Stirring up the Kurds’ existential fear of annihilation, of the presence of a major conspiracy to destroy us, is a shameless toying with our subconscious because for decades the fear of assimilation and extinction in the hands of the nationalist and theocratic states around us has been the Kurdish experience.
The phobia and fear that is fabricated around the efforts of organisations working for women’s rights, civil rights, and gender equality, has no relation to reality. The real goal of these waves of lies, false information, and mutilation of the truth is to undermine the achievement and impact of people and organisations that fight for equality and to slander them in public.
On the other hand, fear of a western conspiracy against our community and our social and religious values is unfounded. We do not have a powerful state, nor do we have a powerful army, we are not technologically or economically developed enough to pose a threat to the international economic or political system for them to want to conspire against us. In fact, in the last decades, we have been allies with western powers and have received technical and financial support to topple Saddam Hussain’s government and to defeat ISIS.
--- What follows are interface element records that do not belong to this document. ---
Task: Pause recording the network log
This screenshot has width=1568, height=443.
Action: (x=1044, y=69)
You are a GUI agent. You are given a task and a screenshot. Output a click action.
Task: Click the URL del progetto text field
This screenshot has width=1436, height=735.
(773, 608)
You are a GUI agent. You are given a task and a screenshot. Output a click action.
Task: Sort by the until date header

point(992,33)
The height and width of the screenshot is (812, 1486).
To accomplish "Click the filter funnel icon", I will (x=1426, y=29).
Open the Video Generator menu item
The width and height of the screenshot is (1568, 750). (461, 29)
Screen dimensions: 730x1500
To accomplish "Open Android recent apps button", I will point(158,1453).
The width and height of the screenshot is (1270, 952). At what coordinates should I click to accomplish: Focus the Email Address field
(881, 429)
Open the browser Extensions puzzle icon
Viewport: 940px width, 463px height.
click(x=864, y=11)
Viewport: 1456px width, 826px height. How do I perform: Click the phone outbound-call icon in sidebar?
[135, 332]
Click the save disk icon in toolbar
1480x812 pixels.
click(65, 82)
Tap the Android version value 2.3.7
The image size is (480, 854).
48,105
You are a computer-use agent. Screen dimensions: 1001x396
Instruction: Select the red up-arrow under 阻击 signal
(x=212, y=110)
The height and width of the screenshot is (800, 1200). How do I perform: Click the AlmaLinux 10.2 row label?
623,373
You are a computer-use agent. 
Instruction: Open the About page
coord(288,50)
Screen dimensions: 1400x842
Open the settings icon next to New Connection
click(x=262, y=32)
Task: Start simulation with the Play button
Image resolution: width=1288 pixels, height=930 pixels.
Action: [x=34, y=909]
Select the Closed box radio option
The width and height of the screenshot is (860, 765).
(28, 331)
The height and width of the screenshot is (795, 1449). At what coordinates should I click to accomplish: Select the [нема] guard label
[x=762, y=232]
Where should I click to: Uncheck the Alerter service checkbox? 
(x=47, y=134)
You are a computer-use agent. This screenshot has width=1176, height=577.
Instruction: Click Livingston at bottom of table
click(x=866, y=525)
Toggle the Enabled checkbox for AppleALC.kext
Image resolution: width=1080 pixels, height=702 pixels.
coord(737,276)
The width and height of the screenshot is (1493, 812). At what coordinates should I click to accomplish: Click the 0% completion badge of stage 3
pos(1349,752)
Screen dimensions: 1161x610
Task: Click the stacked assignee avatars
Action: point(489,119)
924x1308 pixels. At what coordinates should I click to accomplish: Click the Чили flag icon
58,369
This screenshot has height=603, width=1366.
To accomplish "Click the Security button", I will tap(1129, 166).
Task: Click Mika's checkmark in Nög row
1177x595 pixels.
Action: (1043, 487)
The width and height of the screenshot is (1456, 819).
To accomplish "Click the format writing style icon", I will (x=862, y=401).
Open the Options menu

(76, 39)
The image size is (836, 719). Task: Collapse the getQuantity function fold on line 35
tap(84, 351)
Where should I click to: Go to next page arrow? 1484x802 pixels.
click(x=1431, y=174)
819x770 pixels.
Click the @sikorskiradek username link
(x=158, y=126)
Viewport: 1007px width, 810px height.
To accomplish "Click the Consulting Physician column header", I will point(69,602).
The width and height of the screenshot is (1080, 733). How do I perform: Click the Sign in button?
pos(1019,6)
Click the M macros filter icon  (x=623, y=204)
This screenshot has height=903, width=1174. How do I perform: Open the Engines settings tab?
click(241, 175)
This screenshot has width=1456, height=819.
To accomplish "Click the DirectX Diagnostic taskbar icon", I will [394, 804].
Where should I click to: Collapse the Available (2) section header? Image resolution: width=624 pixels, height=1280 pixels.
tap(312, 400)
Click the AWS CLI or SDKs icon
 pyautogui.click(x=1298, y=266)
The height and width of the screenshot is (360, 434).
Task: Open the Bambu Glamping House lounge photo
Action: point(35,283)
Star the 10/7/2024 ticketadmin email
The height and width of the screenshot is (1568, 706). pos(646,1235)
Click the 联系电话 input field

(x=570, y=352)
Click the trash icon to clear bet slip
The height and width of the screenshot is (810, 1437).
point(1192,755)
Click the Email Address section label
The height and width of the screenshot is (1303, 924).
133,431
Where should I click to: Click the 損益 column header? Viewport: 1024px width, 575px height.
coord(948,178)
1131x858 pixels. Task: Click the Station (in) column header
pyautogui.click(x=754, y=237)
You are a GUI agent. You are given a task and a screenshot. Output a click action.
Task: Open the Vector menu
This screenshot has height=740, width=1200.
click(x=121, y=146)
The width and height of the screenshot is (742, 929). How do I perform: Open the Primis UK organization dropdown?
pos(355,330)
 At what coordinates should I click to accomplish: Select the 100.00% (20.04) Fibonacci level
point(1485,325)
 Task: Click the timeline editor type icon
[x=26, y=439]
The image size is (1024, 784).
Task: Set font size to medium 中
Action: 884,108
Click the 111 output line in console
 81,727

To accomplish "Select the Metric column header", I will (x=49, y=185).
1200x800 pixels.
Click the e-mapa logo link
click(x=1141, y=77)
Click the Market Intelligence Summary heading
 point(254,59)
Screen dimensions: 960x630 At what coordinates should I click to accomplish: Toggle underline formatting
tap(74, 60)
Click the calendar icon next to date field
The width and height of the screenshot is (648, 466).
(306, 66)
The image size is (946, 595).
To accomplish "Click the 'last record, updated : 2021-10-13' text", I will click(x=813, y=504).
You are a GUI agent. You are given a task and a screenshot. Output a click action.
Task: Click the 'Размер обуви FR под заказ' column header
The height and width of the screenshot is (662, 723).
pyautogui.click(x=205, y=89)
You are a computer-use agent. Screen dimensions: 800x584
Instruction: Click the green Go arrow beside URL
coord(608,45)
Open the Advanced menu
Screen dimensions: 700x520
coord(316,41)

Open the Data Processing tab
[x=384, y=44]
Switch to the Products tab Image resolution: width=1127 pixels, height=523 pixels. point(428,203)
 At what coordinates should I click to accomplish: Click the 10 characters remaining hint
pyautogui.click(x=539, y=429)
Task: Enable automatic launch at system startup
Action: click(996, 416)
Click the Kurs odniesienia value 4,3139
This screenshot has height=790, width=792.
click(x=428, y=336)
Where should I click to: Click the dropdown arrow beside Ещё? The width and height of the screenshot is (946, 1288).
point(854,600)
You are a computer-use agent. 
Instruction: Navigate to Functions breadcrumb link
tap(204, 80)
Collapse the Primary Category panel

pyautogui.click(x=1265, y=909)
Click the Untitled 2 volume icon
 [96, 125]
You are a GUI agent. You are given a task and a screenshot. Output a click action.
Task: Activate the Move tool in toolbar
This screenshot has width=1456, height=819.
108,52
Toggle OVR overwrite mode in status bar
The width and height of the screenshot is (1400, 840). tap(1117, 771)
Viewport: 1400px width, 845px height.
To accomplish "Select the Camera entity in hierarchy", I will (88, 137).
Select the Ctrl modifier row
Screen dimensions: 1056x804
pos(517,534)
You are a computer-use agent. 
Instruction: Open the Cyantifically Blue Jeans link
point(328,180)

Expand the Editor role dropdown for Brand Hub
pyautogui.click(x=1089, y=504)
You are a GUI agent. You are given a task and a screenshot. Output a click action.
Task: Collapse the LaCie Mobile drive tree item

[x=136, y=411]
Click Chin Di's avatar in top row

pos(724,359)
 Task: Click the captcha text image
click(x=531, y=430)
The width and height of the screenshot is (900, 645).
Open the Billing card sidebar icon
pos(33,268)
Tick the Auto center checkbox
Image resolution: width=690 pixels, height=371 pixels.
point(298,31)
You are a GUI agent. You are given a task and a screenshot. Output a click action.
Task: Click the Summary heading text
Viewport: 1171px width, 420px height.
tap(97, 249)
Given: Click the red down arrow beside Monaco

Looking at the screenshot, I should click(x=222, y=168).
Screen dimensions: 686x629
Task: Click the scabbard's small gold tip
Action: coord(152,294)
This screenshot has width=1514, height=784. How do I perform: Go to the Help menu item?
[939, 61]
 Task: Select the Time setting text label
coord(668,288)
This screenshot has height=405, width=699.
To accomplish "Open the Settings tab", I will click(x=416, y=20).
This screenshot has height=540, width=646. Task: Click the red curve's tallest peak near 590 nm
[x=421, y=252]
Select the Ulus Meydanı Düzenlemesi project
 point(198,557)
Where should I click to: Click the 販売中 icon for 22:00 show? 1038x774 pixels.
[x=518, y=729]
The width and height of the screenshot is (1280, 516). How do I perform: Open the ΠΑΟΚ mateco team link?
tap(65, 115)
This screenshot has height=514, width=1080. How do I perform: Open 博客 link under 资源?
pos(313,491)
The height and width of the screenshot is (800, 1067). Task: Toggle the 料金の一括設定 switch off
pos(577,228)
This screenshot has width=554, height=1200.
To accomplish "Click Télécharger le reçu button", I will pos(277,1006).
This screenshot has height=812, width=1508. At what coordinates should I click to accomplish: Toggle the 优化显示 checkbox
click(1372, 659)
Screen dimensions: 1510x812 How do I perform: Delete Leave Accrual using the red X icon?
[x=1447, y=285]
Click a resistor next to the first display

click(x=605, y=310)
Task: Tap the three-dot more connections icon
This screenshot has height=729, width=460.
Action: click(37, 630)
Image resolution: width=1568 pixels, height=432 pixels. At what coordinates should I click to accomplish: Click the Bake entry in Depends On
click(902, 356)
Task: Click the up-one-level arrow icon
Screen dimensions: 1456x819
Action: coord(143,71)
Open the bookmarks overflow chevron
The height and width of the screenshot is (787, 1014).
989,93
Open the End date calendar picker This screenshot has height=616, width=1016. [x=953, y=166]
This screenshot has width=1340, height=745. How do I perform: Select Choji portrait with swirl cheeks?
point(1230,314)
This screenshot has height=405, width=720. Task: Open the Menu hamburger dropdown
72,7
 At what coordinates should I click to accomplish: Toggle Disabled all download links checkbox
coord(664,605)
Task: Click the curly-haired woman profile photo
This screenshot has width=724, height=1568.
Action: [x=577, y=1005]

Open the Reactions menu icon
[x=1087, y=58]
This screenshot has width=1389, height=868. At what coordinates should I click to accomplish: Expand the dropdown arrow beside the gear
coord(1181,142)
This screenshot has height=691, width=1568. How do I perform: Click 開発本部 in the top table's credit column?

Our objective as activists and academics in the field of gender equality is to raise awareness and create a new understanding regarding inequality and injustice. We are trying to change the wedged and expired discourse which blames gender inequality on nature and the biological differences between men and women, a discourse that does not want to accept that it is a social contract which has created this inequality and we can have a better contract in which women are not marginalised, silenced, and oppressed.
I am certain that some of the young people who fall into the trap of this misunderstanding will soon realise the truth. It is not women’s fight for gender equality, for religious, cultural, and ethnic pluralism, for protection of rights and dignities, for improving collegial, friendly, sibling, and love relations between men and women which poses a threat to our values. What poses a threat to our values is those forces that want to replace conversation and argumentation with defamation, lies, and profanity and make these the dominant culture in our community.
For years our community has faced major threats such as corruption and the destruction of the environment but now the culture of swearing and slandering is a major threat to our security and coexistence.
At the end I want to say that confronting the widespread and organised waves of disrespect, calumniation, manipulation, and threats is difficult; experiencing character assassination and slandering one’s work is difficult; but the importance of our common goal and the unconditional support I received from family, friends, colleagues and people like yourselves became a source of strength and perseverance. I want to thank you one more time for putting your trust in me. This prize will give me energy to continue. Let us all continue together. Thank you.